Problem to work on: Lay out as a Markdown table with columns Row and Text the lines starting at the line containing "You are a GUI" and ending at the line containing "250x187 pixels.", numbering each row and omitting blank lines. Include only those lines.

Material provided:

○ ○ ○ ○ ○

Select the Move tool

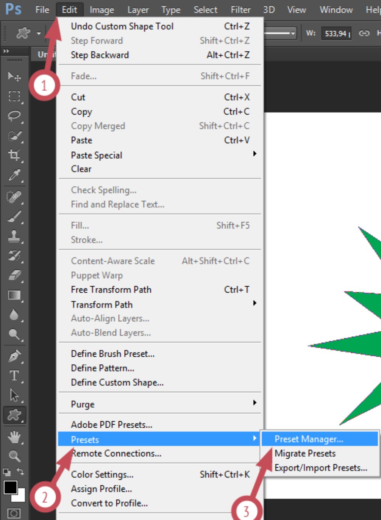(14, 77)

○ ○ ○ ○ ○

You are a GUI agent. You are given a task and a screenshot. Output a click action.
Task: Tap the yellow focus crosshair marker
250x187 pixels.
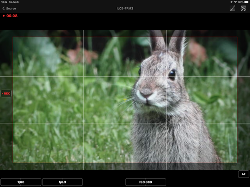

○ ○ ○ ○ ○

Result:
| Row | Text |
|---|---|
| 1 | You are a GUI agent. You are given a task and a screenshot. Output a click action. |
| 2 | Task: Tap the yellow focus crosshair marker |
| 3 | 250x187 pixels. |